A classificação do creme de leite não é uniforme ao redor do mundo, e a nomenclatura utilizada pode variar de acordo com o teor de gordura, com o uso pretendido ou com os tratamentos aos quais o produto é submetido (Deosarkar et al., 2016; Lee et al., 2018). No Brasil, a legislação vigente determina que, para ser nomeado creme de leite, o produto deve possuir no mínimo 10% de gordura láctea, e aqueles com teor de matéria gorda menor que 19,9% são classificados como creme de leite leve (Brasil, 1996).
Os tratamentos de homogeneização e ultrapasteurização (UHT) do creme de leite têm como objetivo garantir sua estabilidade físico-química e microbiológica durante o tempo de vida de prateleira, respectivamente (Walstra et al., 2005). A homogeneização do leite e seus derivados, como o creme, é um processo mecânico no qual o tamanho dos glóbulos de gordura é reduzido, de modo a favorecer sua interação com a fase aquosa e diminuir o risco de coalescência, dificultando a separação de fase durante o armazenamento (Fox, 2011; Wilbey, 2011).
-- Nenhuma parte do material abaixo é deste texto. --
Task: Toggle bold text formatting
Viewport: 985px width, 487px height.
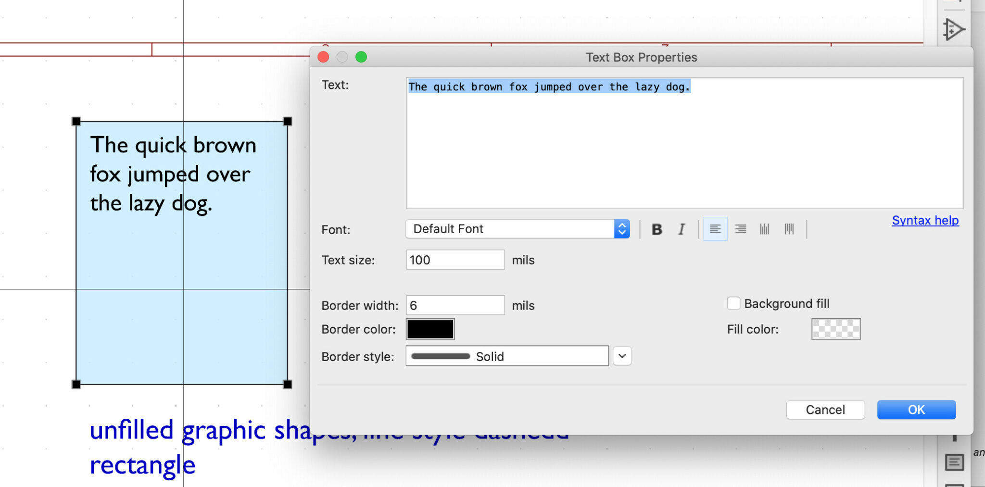Action: (x=657, y=229)
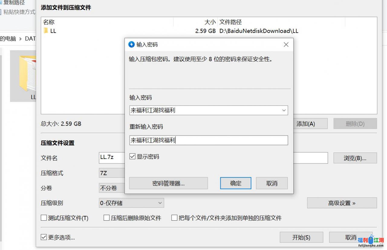The width and height of the screenshot is (387, 250).
Task: Enable the test archive checkbox
Action: (44, 218)
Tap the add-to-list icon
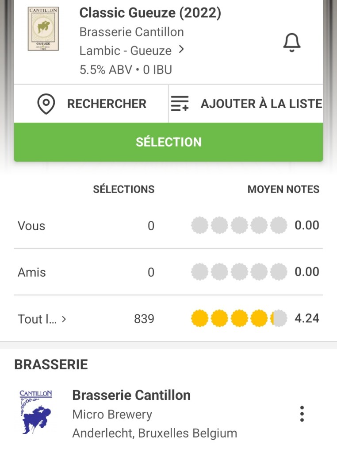337x453 pixels. click(180, 104)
A oferta e demanda de produtos lácteos ultrapasteurizados UHT (ultra-high temperature) aumentou significativamente nos últimos anos devido à conveniência e praticidade conferida pela sua estabilidade à temperatura ambiente, que pode chegar até 12 meses. O tratamento UHT envolve aquecimento a temperaturas entre 135 °C e 150 °C por alguns segundos, que esterilizam o produto e destroem microrganismos patogênicos, bem como a maioria das suas formas esporuladas (Malmgren et al., 2017).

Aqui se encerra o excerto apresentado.